Data provided Block Start

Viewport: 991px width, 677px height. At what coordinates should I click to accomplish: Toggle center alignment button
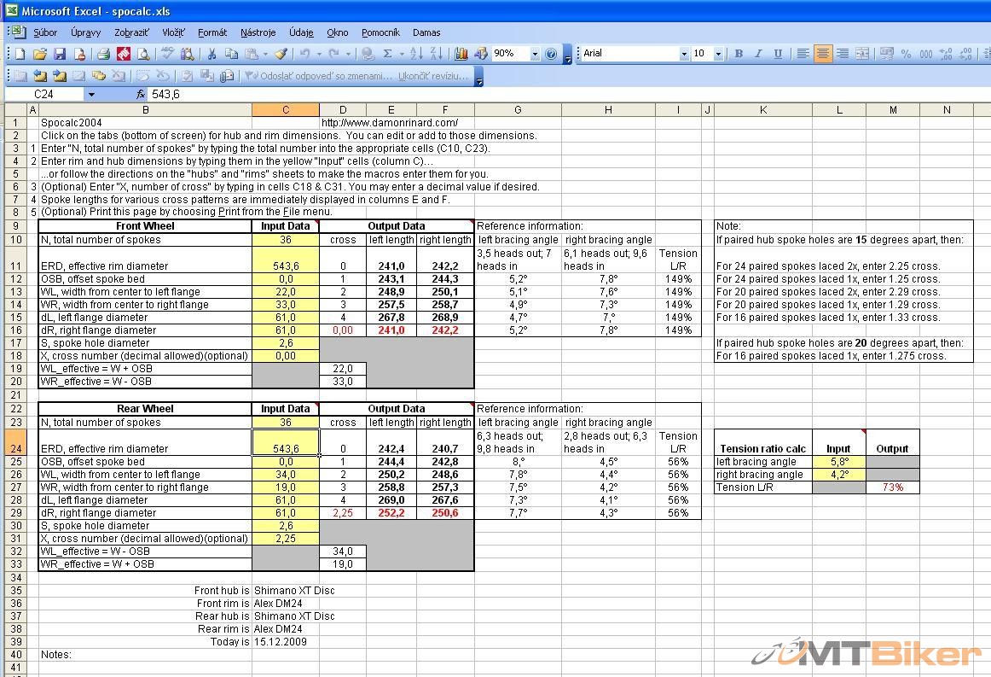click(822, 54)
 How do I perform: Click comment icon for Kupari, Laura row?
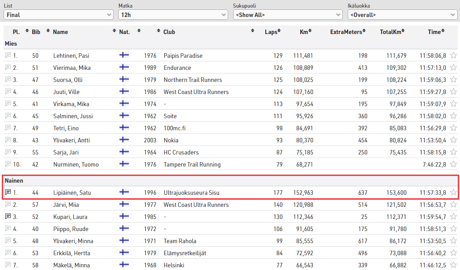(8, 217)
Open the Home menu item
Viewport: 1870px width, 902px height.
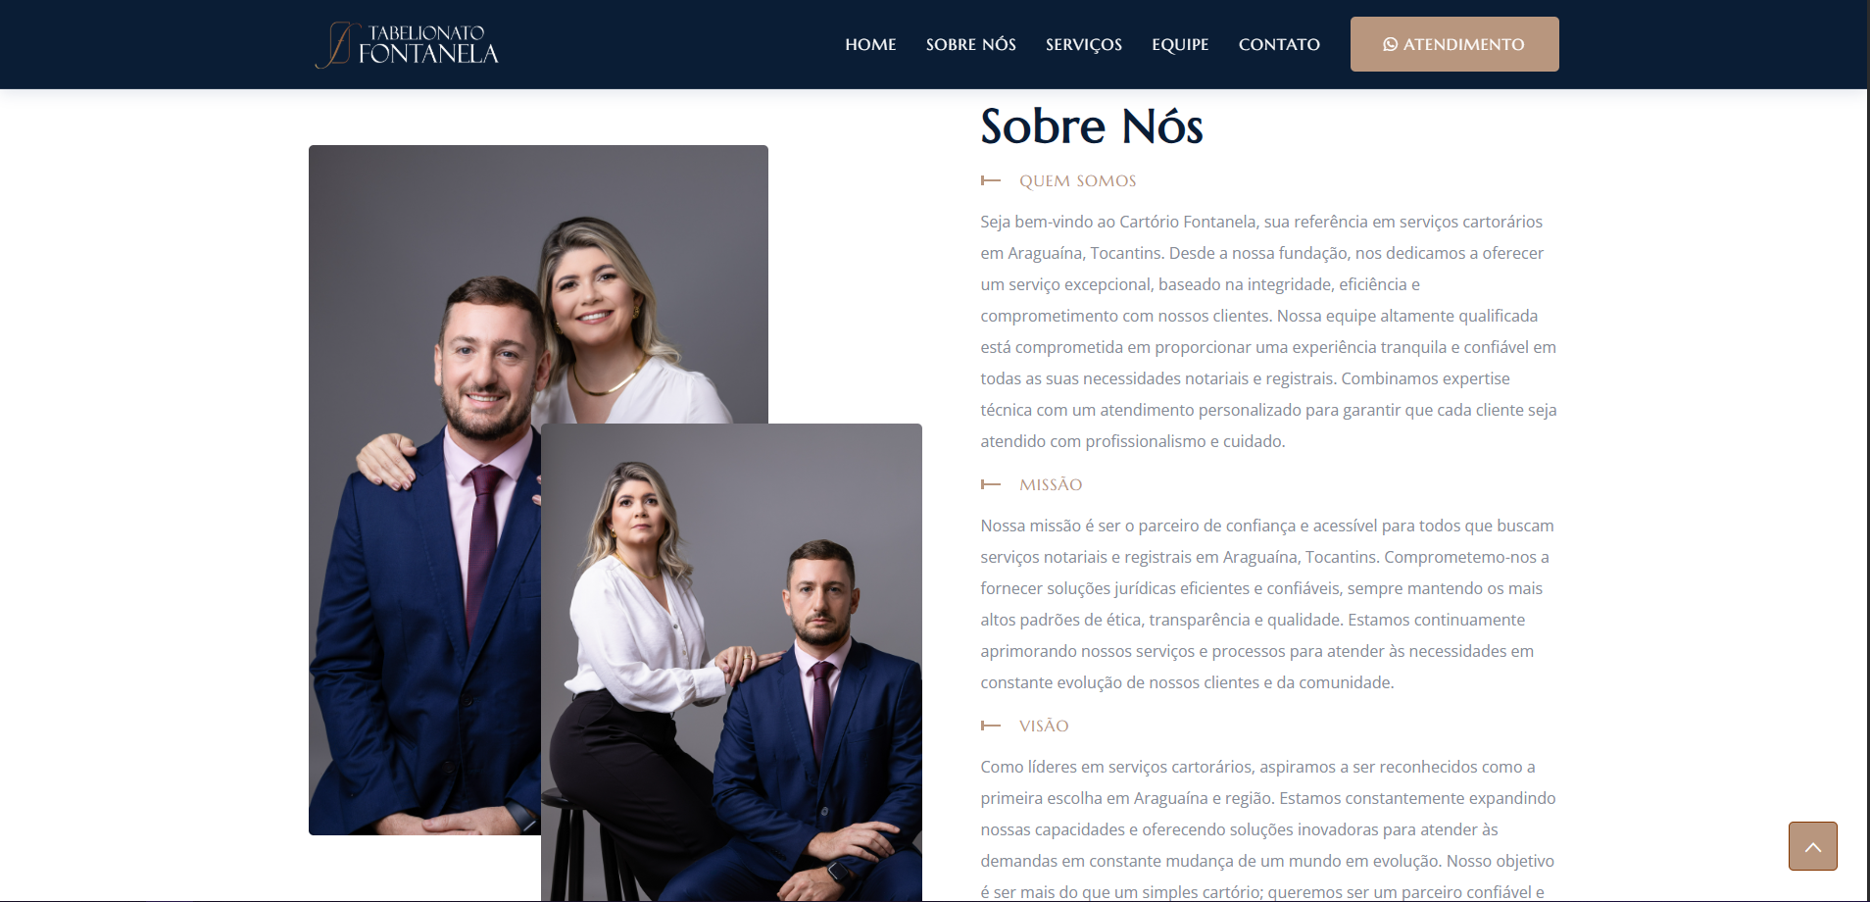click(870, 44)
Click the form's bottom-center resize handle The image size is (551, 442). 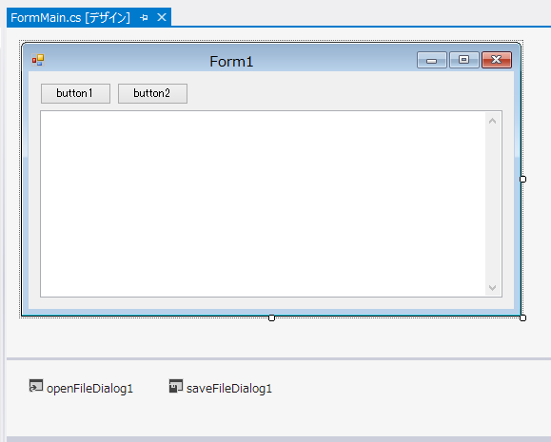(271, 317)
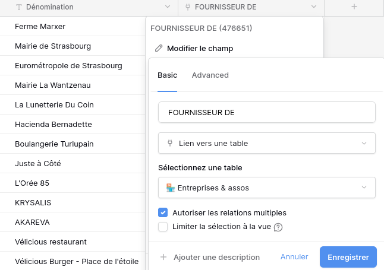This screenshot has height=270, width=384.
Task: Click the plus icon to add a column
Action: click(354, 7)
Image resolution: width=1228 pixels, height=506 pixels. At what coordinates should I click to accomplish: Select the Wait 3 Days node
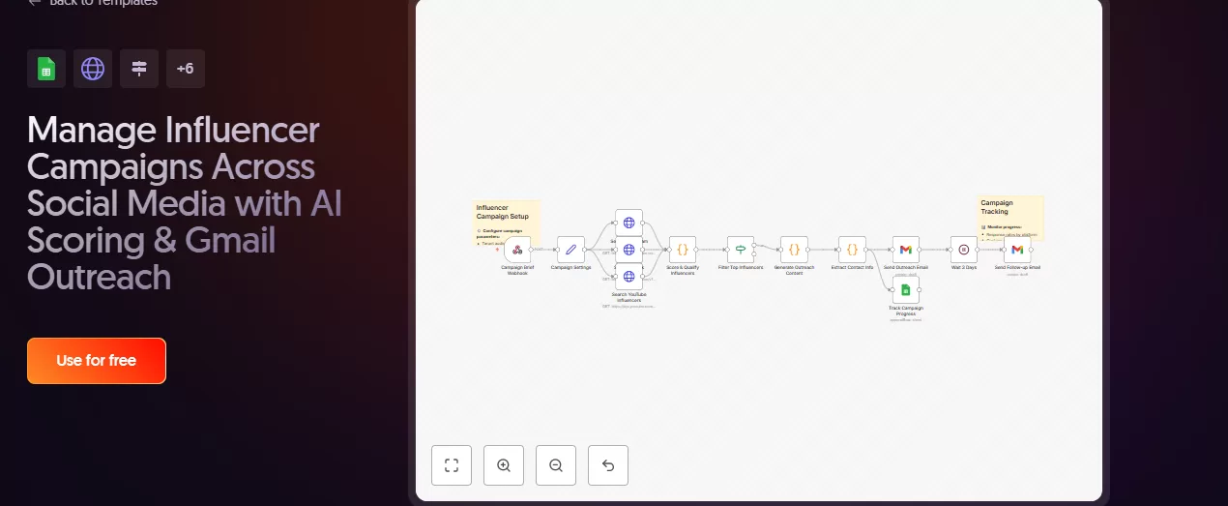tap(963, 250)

Data provided Block End

Exactly the lines from the one holding "Image resolution: width=1228" through the last line of the entries, both included, are to be duplicated; leave the pictures out.

Image resolution: width=1228 pixels, height=506 pixels. At what coordinates should I click to accomplish: Select the Wait 3 Days node
tap(963, 250)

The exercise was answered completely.